The other day I saw that Sun released JDK 1.6 Update 14 that includes version 14 of their HotSpot Virtual Machine. I think for the first time they included in the release notes a section mentioning the VM now accepts a DoEscapeAnalysis flag. Escape analysis has been a much talked about optimization technique, but while it's been around for a while this was the first time I've seen Sun officially document it.
My coworker then pointed me to an article that questioned whether escape analysis actually did anything (bing "did escape analysis escape Java"). The article is quite informative, but I was skeptical of the benchmark test and its conclusions. I mean, there are really smart people at Sun (not just guys like me with a blog who tries to sound smart) and I found it hard to believe that -XX:+DoEscapeAnalysis did nothing. In fairness, there's a second part to the blog, also quite informative, that digs a little deeper into benchmarks and clarifies some things.
Uneducated Guesses
Playing around a bit (with Java scientific benchmark) I think -XX:+DoEscapeAnalysis does offer a performance gain, but it's not as much as some of us had hoped (some of us are always hoping the next "breakthrough" will solve all our problems). Also, it seems that escape analysis is not as predictable as the other concurrency optimization techniques. One runs saw little gains, the next saw more substantial gains; whereas biased locking and lock coarsening predictably, consistently saw big performance improvements. Escape analysis doesn't seem to kick it sometimes. This is all guessing on my part. I have no idea on a low level how these techniques are implemented.

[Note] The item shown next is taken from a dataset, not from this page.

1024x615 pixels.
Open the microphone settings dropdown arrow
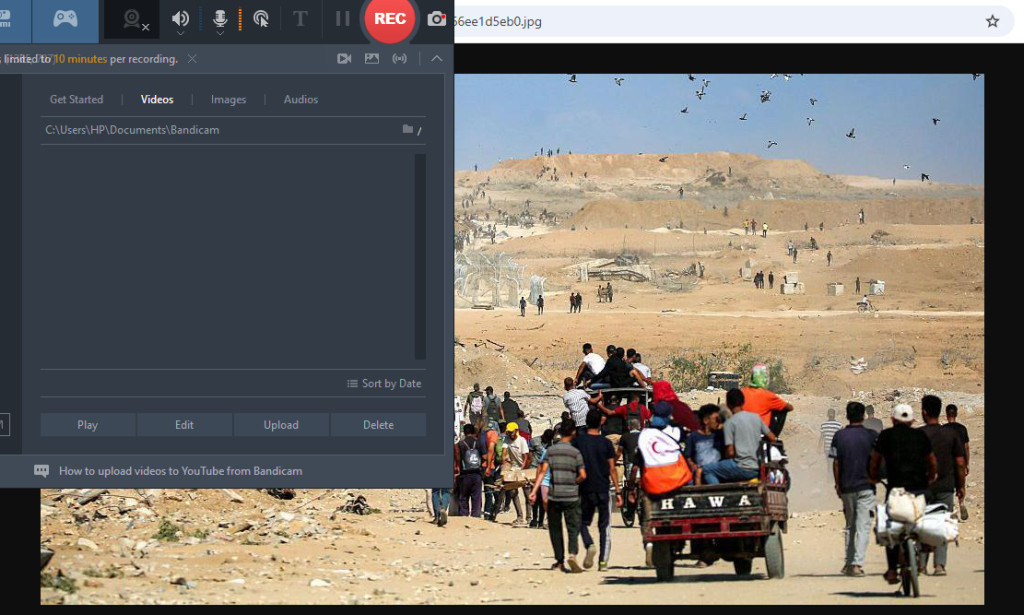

At this point some might be asking, what is escape analysis, biased locking and lock coarsening, anyway? I wrote a little bit about biased locking here last year. But now that I have OmniGraffle Pro I'll explain things better with diagrams.
Lock Coarsening
Let's start with lock coarsening. You enable lock coarsening with -XX:+EliminateLocks. This does not mean locks are completely removed/eliminated. Rather, instead of a thread repeatedly acquiring and releasing the same lock the VM will combine these calls.
In figure 1 you can see two critical sections guarded by the same lock. Lock coarsening will merge the two critical sections, along with the non-critical section, into a larger synchronized block. Instead of two acquire/release calls there's only one. Moreover, with a larger block of code to work with other optimizations can be better applied. While this reduces the locking overhead it should be noted larger critical sections may cause the application to be less responsive. Some may notice the irony that we often try to break up large synchronized blocks.
Biased Locking
Up next is biased locking. Biased locking stems from real world observations that most locks are uncontended and at most one thread tries to acquire the lock. Here's how two threads locking two different objects work without biased locking.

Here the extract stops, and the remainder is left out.